CompTIA Security+ Question L-88

An administrator connects VoIP phones to the same switch as the network PCs and printers. Which of the following would provide the BEST logical separation of these three device types while still allowing traffic between them via ACL?

A. Create three VLANs on the switch connected to a router
B. Define three subnets, configure each device to use their own dedicated IP address range, and then connect the network to a router
C. Install a firewall and connect it to the switch
D. Install a firewall and connect it to a dedicated switch for each device type

Answer: A

Explanation:
A virtual local area network (VLAN) is a hardware-imposed network segmentation created by switches. VLANs are used for traffic management. Communications between ports within the same VLAN occur without hindrance, but communications between VLANs require a routing function.

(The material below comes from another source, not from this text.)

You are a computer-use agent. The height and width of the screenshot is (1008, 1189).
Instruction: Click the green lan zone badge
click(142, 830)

CompTIA Security+ Question L-41

A router has a single Ethernet connection to a switch. In the router configuration, the Ethernet interface has three sub-interfaces, each configured with ACLs applied to them and 802.1q trunks.
Which of the following is MOST likely the reason for the sub-interfaces?

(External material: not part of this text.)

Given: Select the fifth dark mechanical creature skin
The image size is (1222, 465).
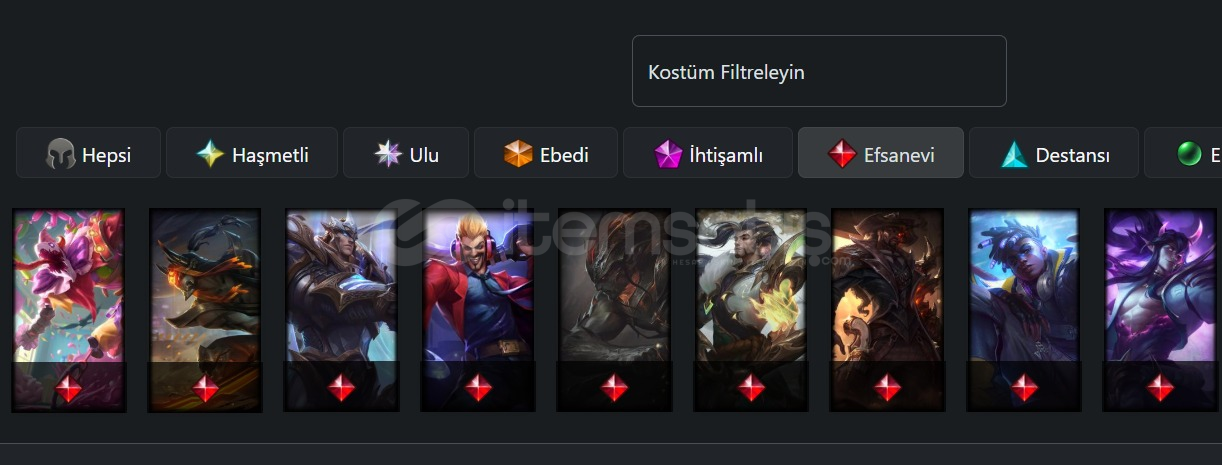Looking at the screenshot, I should tap(614, 310).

A. The network uses the subnet of 255.255.255.128.
B. The switch has several VLANs configured on it.
C. The sub-interfaces are configured for VoIP traffic.
D. The sub-interfaces each implement quality of service.

Answer: B

Explanation:
A subinterface is a division of one physical interface into multiple logical interfaces. Routers commonly employ subinterfaces for a variety of purposes, most common of these are for routing traffic between VLANs. Also, IEEE 802.1Q is the networking standard that supports virtual LANs (VLANs) on an Ethernet network.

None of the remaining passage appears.